Two separate misjudgments from two separate agencies are undermining public confidence about state government’s handling of the corona crisis.
In one, the Virginia Employment Commission accidentally overpaid some aid recipients and recouped the money from subsequent benefit payments.
In the other, the Virginia Department of Health was found to be combining the results of two types of tests in its reporting of COVID-19 cases. One of those types has not been approved by federal regulators; additionally, because such tests measure past infections only, they are not useful in tracking the current spread of the virus, critics say.
The VEC overpaid some 35,000 Virginians somewhere between $600 and $1,200 in the first round of unemployment checks sent to self-employed people under the federal CARES Act.
The VEC sent checks for weeks of unemployment certain workers experienced before April 4; the federal law does not authorize payments prior to that date.
“The VEC wants to acknowledge this agency mistake…,” it told the benefit recipients. It announced it would withhold overpayment amounts from checks due to the recipients for the weeks of May 9 and May 16.
If we are to look for a silver lining, it would have to be that the agency admitted its error in straightforward language — an acceptance of responsibility not always forthcoming from government (especially at the federal level).
Plus, the VEC could not let the mistake stand, particularly if it would result in underpayments to other deserving out-of-work Virginians from the available pool of funds.
But it was undoubtedly tough for recipients to receive notice that — surprise! — their next checks would be reduced to compensate for the state’s mistake. Many probably already had budgeted for use of those funds.
The VDH caught flak for combining the results of COVID tests in its earlier reporting — both diagnostic tests from health-care providers and antibody tests from private companies. Antibody tests measure changes in the bloodstream that show infection in the past, but are not helpful in determining current cases — and, therefore, the current spread of cases. In addition, diagnostic tests are considered more reliable.
At a reporters’ briefing, Health Secretary Dan Carey said, “Without [federal] guidance, we went for as much testing as represented in the community.”
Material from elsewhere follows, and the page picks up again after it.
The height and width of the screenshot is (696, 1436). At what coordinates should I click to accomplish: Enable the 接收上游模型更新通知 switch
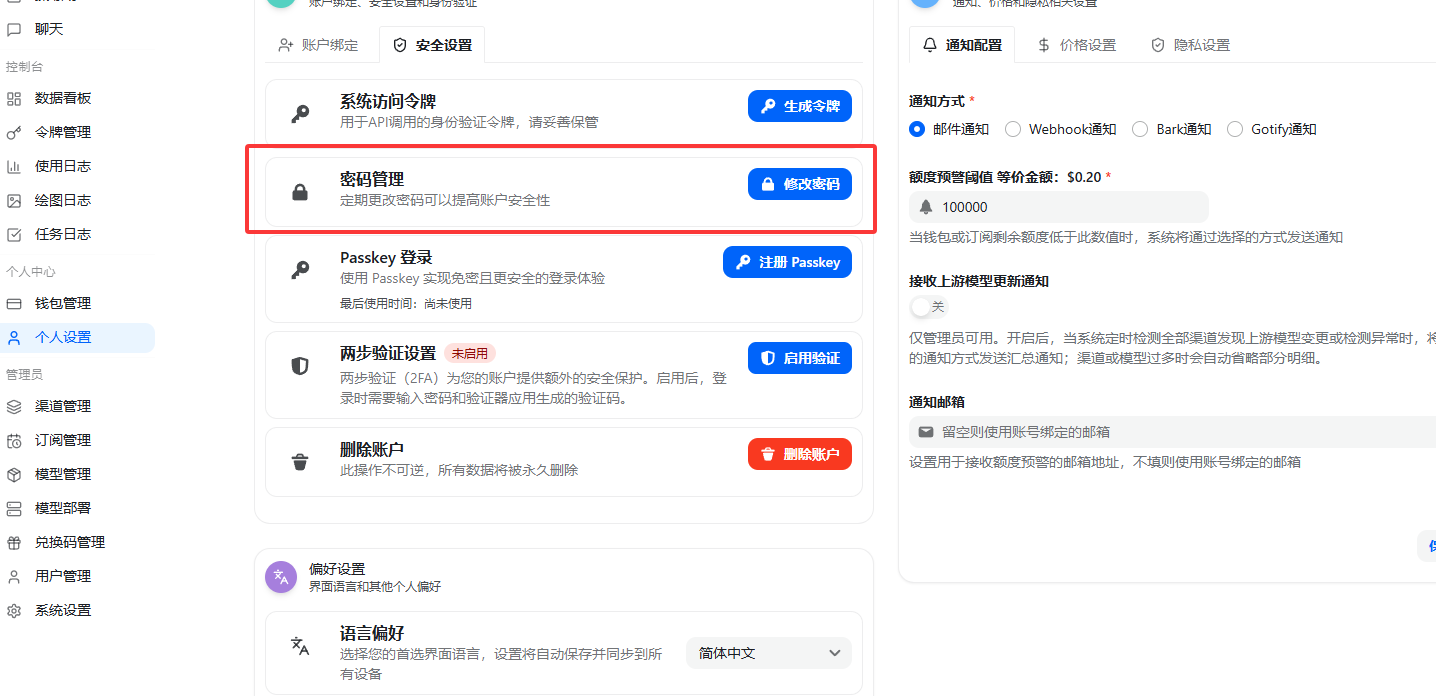click(x=928, y=307)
Gov. Ralph Northam’s chief of staff, Clark Mercer, said the commingling of tests was reasonable, given that other states are doing the same: “If we’re going to be compared to all 50 states, I want it to be apples to apples.”
The Atlantic followed up on the story (broken by sister newspaper the Richmond Times-Dispatch) and disputed the claim that other states were measuring their COVID cases in that way.
Gov. Northam ordered the practice halted.
A silver lining here? It’s that the antibody tests were a small proportion of the total. Removing those results made a difference of just 1 percentage point: Virginia’s rate of positive tests for COVID-19 went from 15% to 14%.
We’ve said it before: In these challenging times, all of us are, in many ways, working without a map, inventing processes and systems as we go along. Past experience will get us only so far. Amid such difficult circumstances, mistakes are bound to happen.
Still, Virginians look to their government for protection from mistakes, and for guidance in making the right choices.
We can understand the state’s errors under pressure even while demanding better performance.